• Work item: Set down each line from the line holding "Open the Client tab" to the last line of the entries below, exactly, with both ends included and without pictures.

• Records for this task:
======

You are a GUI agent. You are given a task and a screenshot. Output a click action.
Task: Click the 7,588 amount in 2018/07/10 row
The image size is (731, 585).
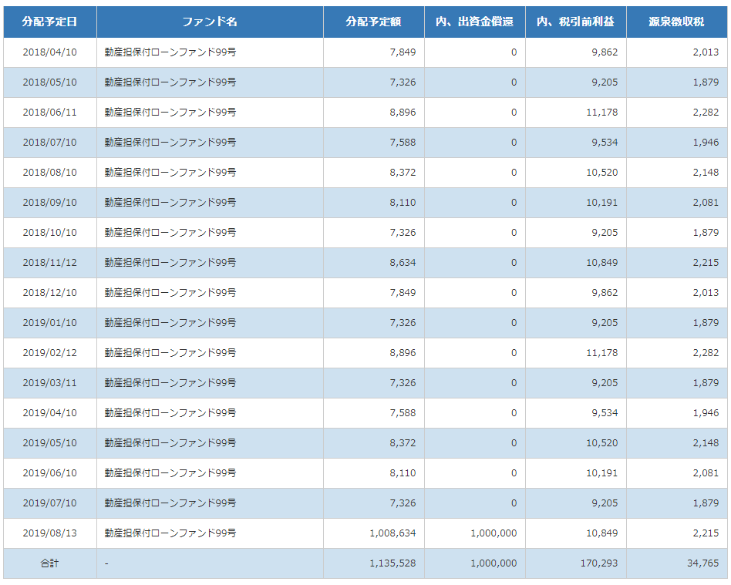(x=403, y=143)
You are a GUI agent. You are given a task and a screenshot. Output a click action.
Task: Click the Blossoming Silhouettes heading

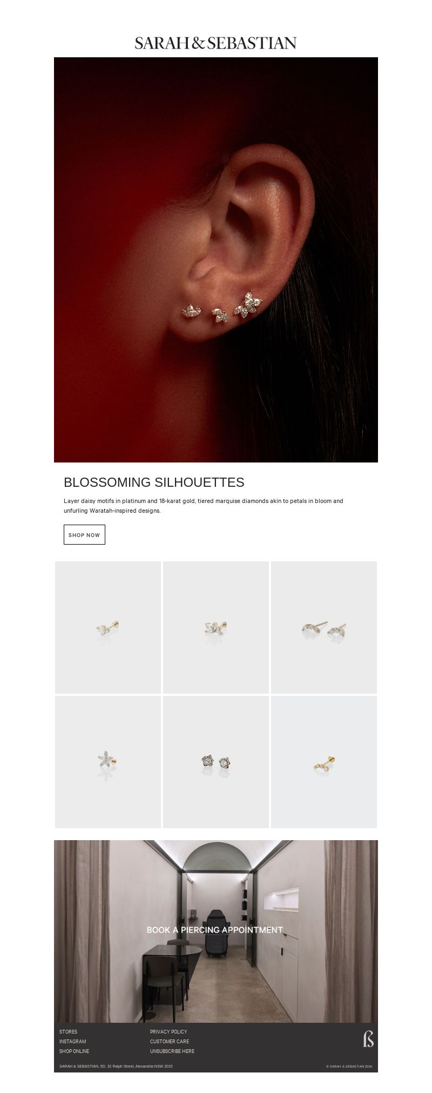pyautogui.click(x=154, y=482)
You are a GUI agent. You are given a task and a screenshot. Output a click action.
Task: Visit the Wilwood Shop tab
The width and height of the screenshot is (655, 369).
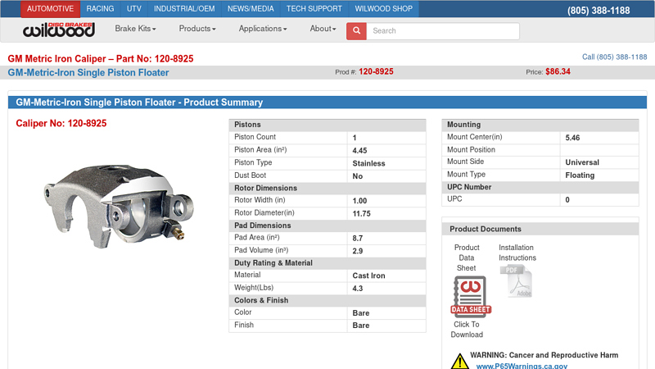pyautogui.click(x=383, y=9)
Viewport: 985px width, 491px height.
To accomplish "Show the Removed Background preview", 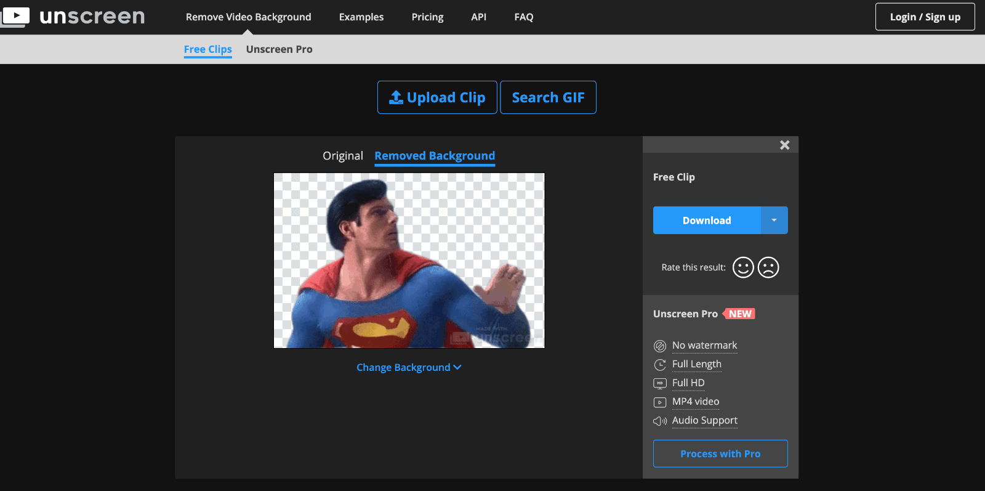I will click(435, 156).
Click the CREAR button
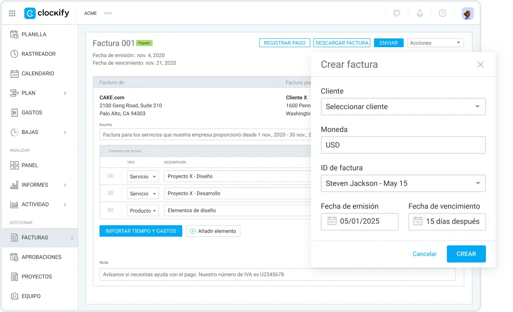This screenshot has width=513, height=312. [x=466, y=254]
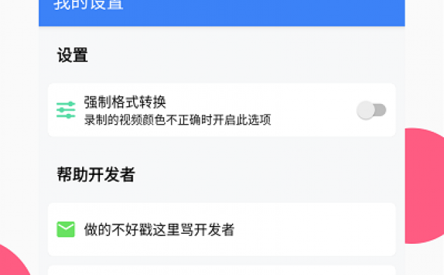The image size is (444, 275).
Task: Click blank space inside the 强制格式转换 card
Action: point(311,110)

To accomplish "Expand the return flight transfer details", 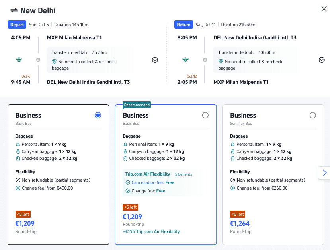I will (322, 60).
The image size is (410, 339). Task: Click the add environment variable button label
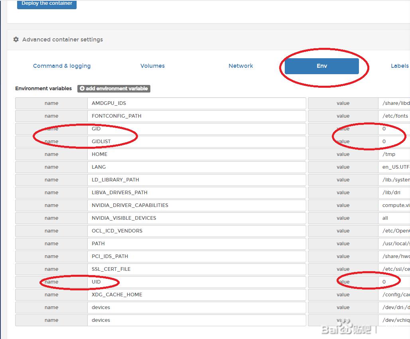pyautogui.click(x=116, y=89)
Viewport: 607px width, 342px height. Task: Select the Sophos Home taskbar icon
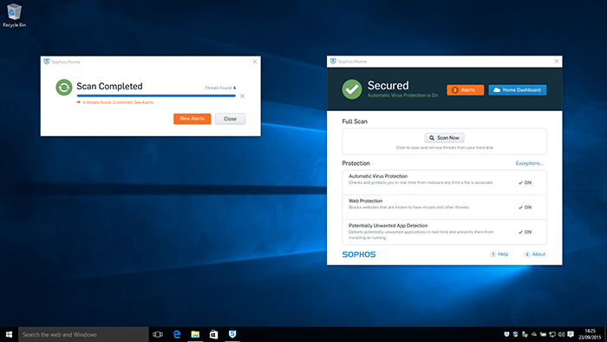[232, 334]
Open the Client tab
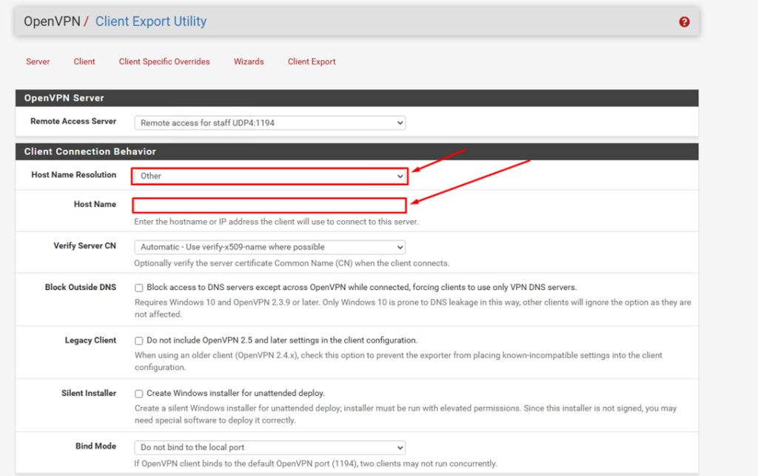This screenshot has width=758, height=476. pyautogui.click(x=84, y=62)
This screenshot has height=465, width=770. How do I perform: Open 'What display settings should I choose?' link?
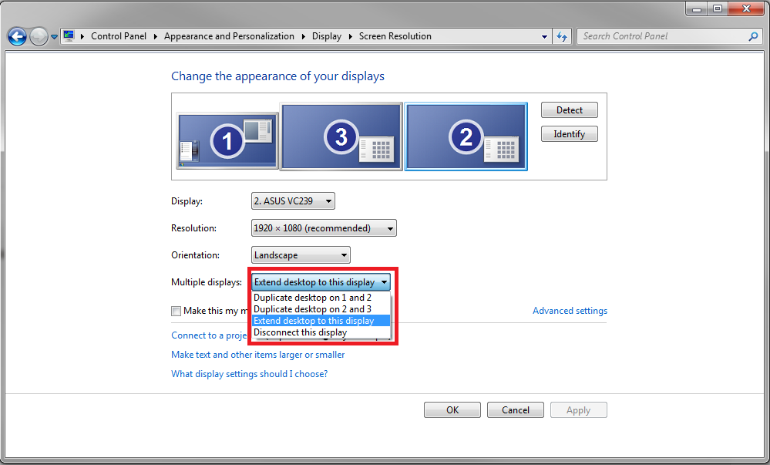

======

• Written answer:
Open the Client tab
This screenshot has width=758, height=476. pyautogui.click(x=84, y=62)
This screenshot has height=465, width=770. How do I perform: Open 'What display settings should I choose?' link?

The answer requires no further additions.